═══ QUOTED PASSAGE

This company holds securities to the value of many millions of dollars, a large portion of which were purchased years ago at prices much lower than those at which they could be sold to-day in the open market; and neither the extent of the company’s business, which necessitates the seeking of new investments for its increasing funds, nor sound business principles would admit of its selling old and approved investments and reinvesting the proceeds merely for the purpose of swelling the cost value of its assets.

The company has now been compelled in three annual reports to comply with this highly unjust and injurious requirement. With the exception of Prussia, there is no state or government within whose jurisdiction this company does business which requires it to make only a partial statement of the actual amount of its assets and thus to publish what is in fact a libel upon itself.

But there is in the decree a paragraph which, though properly not applicable to this company, the authorities have sought to apply to it, but with which the company has not complied because it was impossible to do so; and for its failure in this regard the company is threatened with expulsion from Prussia. To this feature of the case I now beg to invite your attention.

The paragraph in question (paragraph 8, Article IV) is as follows:

“Gewährt eine Gesellschaft ihren Versicherten Antheil an dem Gewinne nach dem sogenannten Tontinensystem—(hierher gehören insbesondere alle diejenigen Systeme der Gewinnvertheilung bei Todesfall-Versicherungen, bei welchen der auf eine bestimmte Versicherungsgruppe fallende Gewinn während einer Periode von mindestens drei Jahren angesammelt wird und am Ende der Periode auf die dannhoch bestehenden Versicherungen der betreffenden Gruppe zur Vertheilung gelangt)—so darf sie die verschieclenen Tontinen-Gruppen nicht in einer gemeinsamen Masse verwalten und aus dieser Masse bei der planmässigen Vertheilung der Gewinne aus den Tontinen einen Theil ausscheiden; sie ist vielmehr verpflichtet, in jedem Rechnungsjahre alle diejenigen Tontinen-Versicherungen, welcher einer und derselben Tontinengruppe mit gleicher Gewinnansammlungs-Periode angehören, als eine gesonderte Einrichtung [Page 433] zu verwalten und für jede solche einzelne Tontinengruppe im Jahresberichte jedes Rechnungsjahres getrennte Nachweise über folgende Punkte zu veröffentliehen,” etc.

“If a company secures to its policy holders participation in profits according to the so-called tontine system (to this belong particularly all those systems of participation in profits insurance against death, by which the profits accruing upon any given insurance group are accumulated during a period of not less than three years and belong at the end of the period to the surviving policies of the group in question for division among them), it must not carry on the various tontine groups in one common fund and separate apart from this fund when the time arrives, according to the plan, for the distribution of profits from tontines; but it is, on the other hand, obliged, in each calendar year, to carry on in a separate account all these tontine insurances.”

══════
═══ INFORMATION GIVEN

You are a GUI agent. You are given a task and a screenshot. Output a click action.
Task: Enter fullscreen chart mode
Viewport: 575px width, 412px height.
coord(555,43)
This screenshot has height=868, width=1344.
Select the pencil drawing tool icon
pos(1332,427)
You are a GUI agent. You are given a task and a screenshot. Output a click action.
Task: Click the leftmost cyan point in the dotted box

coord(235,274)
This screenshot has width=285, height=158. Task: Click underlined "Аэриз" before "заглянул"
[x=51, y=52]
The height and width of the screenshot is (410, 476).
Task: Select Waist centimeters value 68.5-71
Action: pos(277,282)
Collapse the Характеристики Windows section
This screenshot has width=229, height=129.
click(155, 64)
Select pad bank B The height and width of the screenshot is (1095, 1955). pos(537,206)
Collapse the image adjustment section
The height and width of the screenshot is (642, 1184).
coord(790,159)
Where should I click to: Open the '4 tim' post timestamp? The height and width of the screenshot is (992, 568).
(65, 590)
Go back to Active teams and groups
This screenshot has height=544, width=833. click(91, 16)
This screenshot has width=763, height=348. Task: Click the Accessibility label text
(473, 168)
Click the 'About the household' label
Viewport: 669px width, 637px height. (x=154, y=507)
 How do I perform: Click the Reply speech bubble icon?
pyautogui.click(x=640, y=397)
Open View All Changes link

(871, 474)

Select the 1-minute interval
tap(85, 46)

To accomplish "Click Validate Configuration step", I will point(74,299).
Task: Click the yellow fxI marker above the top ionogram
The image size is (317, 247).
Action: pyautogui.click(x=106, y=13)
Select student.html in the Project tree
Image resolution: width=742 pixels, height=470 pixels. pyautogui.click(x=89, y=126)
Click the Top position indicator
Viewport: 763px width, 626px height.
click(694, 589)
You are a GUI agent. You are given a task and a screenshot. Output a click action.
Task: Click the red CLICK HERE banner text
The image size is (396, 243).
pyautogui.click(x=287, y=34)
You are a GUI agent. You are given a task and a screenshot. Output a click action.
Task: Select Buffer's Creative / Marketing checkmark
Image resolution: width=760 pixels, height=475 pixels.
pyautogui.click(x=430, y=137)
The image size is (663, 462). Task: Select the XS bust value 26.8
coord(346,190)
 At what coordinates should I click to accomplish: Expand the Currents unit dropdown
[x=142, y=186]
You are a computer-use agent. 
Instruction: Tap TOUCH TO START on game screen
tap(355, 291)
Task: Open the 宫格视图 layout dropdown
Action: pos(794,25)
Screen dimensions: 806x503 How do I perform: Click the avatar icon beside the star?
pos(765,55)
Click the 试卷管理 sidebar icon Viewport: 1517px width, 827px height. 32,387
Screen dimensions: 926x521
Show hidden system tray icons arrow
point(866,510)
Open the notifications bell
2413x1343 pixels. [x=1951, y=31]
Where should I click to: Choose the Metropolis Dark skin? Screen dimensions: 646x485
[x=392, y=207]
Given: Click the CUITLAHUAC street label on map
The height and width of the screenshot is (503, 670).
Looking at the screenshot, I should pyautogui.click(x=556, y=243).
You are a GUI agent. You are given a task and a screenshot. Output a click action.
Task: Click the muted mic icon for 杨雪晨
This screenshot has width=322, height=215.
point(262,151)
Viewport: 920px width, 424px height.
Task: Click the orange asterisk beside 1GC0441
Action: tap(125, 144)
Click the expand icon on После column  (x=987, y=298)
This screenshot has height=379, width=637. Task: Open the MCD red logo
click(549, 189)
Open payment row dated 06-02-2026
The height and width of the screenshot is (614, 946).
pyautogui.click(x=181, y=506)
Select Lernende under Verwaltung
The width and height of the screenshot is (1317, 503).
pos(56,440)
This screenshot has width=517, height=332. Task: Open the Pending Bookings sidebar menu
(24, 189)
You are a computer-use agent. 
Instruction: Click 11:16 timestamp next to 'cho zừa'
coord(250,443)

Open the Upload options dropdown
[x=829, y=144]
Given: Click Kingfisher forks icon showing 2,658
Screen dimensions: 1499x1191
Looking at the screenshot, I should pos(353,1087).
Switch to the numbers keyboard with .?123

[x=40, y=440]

══════

WRITTEN TASK 1
Could you transcribe the passage on the insurance company and the Prussian decree from "But there is" to "invite your attention."?
WRITTEN TASK 2
Would you go on with the passage on the insurance company and the Prussian decree, picking up after its last sentence?

RIGHT ANSWER 1
But there is in the decree a paragraph which, though properly not applicable to this company, the authorities have sought to apply to it, but with which the company has not complied because it was impossible to do so; and for its failure in this regard the company is threatened with expulsion from Prussia. To this feature of the case I now beg to invite your attention.

RIGHT ANSWER 2
Taking this paragraph simply as it stands, the natural construction of it would be that its object was to compel companies doing a tontine business to keep and publish their accounts in accordance with their system. The Mutual Life Insurance Company, however, is not and never has been a tontine company, and to require it to make reports such as the Prussian authorities have demanded of it, in accordance with the tontine system, is to exact what is impossible, unless the company could convert itself, retroactively as well as prospectively, into a tontine company, which is also obviously impossible.

The tontine system is peculiar and complicated. Under it, all policies issued in a certain year, receiving dividends after ten years, form one group. Those issued in the same year, receiving dividends fifteen years from date, form another group, and so on. The next year a new set of groups is started, and account is in every case taken of each group as if such group composed a separate company. If as to one group there are unusual expenses or an unusually heavy mortality, the surplus arising in that group is greatly diminished, and the dividends to the survivors of the group are correspondingly small. On the other hand, if in any group the expenses are small or the mortality is slight, the dividends in that group become correspondingly great.

This is the tontine system as known to the few German companies which practice it.

The essential peculiarity of this system, which is necessarily disclosed in its bookkeeping, is that a separate set of accounts is all the time kept running against every so-called group in existence.

The system pursued by the Mutual Life Insurance Company is essentially and totally different. No policies are made forfeitable as on the tontine plan, as that plan is understood in this country, and no separate accounts or funds are kept running for any class of policies.

The system pursued by the Mutual Life Insurance Company is that of distributing annually among the policy holders who are entitled to receive dividends an amount of the surplus appropriated for the purpose by the board of trustees. Many of the company’s policies issued in its earlier years are entitled to receive dividends annually. Some, issued by special agreement at reduced rates, receive no dividends whatever. Others, again, by special agreement, receive dividends once in five years, while others receive their first dividend at the end of a period of ten, fifteen, or twenty years from the date of the policy, and annually or quinquennially thereafter. Each policy holder on entering has his choice among these different methods, as to which no change has been made since a period prior to the granting of the concession by the Prussian Government.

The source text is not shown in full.